Juan Carlos Escotet Rodríguez (born 1959) is a Spanish-Venezuelan billionaire banker and the founder of Banesco, the largest private financial institution in Venezuela. He is also CEO and shareholder (80 %) of Spanish bank Abanca. As of March 2022, his reported net worth is estimated at US$3.5 billion.

Early life
Juan Carlos Escotet was born in Madrid in 1959 as one of eight immigrant children in Spain. He  began his work life performing errands for Banco Union in Venezuela in 1976 during which he also attended night school.

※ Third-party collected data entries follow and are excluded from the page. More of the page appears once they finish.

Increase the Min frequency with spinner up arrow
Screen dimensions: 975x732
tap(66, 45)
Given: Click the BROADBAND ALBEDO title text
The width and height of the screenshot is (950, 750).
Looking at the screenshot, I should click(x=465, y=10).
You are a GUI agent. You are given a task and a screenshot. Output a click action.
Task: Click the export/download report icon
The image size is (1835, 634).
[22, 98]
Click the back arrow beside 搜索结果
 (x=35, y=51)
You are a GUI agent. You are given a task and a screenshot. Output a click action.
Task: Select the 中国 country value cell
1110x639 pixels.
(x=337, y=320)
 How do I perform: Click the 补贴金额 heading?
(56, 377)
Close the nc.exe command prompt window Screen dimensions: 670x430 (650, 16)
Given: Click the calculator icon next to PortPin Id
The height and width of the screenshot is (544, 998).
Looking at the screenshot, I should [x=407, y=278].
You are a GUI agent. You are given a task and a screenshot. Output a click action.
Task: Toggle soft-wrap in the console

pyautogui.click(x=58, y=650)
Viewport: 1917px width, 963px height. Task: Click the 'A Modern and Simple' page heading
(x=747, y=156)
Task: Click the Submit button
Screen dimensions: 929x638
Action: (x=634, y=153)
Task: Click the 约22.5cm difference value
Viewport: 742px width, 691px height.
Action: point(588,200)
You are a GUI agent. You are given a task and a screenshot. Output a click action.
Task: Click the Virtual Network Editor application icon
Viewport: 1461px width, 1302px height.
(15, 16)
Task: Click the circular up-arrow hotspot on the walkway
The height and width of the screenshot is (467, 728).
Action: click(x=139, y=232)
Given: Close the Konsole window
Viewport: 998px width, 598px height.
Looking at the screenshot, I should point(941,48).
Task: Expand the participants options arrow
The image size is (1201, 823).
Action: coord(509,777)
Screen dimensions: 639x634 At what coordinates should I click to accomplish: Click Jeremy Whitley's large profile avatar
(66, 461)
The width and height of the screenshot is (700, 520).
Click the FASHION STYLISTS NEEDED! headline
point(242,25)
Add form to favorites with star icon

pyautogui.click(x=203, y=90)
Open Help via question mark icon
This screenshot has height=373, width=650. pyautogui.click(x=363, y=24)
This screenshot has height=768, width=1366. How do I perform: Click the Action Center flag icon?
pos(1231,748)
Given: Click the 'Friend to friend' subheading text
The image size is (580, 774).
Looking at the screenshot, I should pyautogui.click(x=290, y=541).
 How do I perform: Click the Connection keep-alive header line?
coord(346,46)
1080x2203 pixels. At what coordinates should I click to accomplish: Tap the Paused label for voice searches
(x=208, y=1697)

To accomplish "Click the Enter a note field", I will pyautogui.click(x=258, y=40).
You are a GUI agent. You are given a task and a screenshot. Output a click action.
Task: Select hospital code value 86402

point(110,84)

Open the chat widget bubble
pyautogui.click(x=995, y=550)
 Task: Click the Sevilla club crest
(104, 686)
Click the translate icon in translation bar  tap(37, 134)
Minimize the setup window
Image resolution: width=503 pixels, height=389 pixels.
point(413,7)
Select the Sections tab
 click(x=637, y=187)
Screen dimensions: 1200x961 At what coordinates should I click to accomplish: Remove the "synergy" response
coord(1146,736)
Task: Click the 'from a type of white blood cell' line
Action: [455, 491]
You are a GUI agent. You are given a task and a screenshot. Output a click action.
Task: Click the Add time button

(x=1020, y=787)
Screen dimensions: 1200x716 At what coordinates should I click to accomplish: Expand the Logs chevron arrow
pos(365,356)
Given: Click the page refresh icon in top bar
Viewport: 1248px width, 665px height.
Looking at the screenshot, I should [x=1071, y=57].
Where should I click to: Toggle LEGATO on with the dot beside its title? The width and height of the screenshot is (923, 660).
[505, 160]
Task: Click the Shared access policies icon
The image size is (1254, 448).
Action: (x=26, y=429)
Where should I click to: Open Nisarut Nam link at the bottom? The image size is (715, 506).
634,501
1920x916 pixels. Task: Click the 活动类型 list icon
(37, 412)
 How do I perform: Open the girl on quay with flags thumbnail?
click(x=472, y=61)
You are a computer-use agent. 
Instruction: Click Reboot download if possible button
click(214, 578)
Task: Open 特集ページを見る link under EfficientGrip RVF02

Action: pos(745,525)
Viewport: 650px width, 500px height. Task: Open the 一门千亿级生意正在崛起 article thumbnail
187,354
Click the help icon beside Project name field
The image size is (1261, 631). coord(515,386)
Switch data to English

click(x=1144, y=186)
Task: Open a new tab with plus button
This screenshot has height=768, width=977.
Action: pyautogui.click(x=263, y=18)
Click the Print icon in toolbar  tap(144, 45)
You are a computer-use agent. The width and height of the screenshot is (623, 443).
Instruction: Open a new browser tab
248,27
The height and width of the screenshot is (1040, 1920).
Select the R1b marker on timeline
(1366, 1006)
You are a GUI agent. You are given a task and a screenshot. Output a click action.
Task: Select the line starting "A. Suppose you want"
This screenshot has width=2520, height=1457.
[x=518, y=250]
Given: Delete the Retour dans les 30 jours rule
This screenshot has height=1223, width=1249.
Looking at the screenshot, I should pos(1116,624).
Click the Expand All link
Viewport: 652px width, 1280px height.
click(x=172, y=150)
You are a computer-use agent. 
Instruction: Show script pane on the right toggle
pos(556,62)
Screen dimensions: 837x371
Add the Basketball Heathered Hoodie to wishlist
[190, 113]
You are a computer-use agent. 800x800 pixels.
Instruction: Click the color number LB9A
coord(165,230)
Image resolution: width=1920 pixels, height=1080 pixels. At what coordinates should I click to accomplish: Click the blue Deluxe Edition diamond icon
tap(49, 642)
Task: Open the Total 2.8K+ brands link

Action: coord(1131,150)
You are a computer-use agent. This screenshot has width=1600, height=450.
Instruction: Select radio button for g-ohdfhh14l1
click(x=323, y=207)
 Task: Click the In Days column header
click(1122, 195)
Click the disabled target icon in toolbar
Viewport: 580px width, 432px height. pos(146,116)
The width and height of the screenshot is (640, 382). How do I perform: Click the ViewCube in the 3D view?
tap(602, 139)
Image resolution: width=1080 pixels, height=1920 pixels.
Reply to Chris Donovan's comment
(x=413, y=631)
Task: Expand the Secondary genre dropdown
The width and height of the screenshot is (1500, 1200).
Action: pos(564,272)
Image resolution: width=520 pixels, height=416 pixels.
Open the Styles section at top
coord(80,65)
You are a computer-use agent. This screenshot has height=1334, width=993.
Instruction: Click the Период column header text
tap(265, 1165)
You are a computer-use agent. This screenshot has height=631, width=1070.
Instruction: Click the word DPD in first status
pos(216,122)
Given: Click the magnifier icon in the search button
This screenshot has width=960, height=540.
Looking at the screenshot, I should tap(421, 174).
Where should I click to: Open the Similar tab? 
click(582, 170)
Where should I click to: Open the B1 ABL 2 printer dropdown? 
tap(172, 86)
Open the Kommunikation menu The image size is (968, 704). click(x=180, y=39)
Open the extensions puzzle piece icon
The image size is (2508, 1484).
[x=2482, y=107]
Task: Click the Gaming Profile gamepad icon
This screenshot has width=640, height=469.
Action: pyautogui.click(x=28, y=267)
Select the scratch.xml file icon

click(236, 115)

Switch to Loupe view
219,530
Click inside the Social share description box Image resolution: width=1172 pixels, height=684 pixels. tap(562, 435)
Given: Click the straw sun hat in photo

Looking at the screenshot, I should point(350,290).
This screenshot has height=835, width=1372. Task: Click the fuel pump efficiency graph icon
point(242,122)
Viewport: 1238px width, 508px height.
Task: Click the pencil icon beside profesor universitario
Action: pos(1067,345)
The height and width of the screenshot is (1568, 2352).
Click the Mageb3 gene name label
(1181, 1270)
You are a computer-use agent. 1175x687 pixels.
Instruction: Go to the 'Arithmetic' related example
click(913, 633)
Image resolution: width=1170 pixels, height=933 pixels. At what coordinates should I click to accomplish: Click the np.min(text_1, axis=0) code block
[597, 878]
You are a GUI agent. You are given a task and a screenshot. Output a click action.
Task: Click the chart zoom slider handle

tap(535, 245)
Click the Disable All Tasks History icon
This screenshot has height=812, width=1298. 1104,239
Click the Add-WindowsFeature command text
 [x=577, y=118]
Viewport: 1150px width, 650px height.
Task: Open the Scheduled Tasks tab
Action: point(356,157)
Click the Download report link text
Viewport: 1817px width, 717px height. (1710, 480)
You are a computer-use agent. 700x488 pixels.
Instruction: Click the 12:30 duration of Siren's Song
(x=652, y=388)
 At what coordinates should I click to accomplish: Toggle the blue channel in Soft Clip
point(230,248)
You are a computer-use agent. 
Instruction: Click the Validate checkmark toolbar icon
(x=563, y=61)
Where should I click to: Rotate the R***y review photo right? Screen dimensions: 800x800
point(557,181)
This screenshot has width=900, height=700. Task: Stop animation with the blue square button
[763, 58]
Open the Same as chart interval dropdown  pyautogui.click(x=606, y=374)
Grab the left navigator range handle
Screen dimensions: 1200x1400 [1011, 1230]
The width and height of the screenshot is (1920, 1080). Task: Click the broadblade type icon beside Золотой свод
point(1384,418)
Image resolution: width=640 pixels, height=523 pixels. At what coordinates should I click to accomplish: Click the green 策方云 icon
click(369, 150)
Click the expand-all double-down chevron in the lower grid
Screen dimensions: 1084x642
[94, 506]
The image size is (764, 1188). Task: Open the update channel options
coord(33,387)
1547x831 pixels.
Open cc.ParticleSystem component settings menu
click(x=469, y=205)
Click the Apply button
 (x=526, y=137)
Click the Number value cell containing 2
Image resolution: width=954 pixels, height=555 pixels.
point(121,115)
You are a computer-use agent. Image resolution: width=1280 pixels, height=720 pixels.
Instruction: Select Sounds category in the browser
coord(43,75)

He later earned a master's degree in professional management science from the University of Miami School of Business at the University of Miami in Coral Gables, Florida.

Career
After earning his MBA, Escotet worked as an executive for Sociedad Financiera Latinoamericana and then creating his own financial group. In the 1990s, Escotet bought out Venezuelan financial institutions that were then going through a financial and banking crisis. He also set up his own establishment in Panama. Escotet founded Banesco, which is now the largest private financial institution in Venezuela. In 2000, Banco Union was absorbed into Banesco in a merger agreement. He owns other branches in Miami, Panama, Colombia, Curaçao, the Dominican Republic and Puerto Rico.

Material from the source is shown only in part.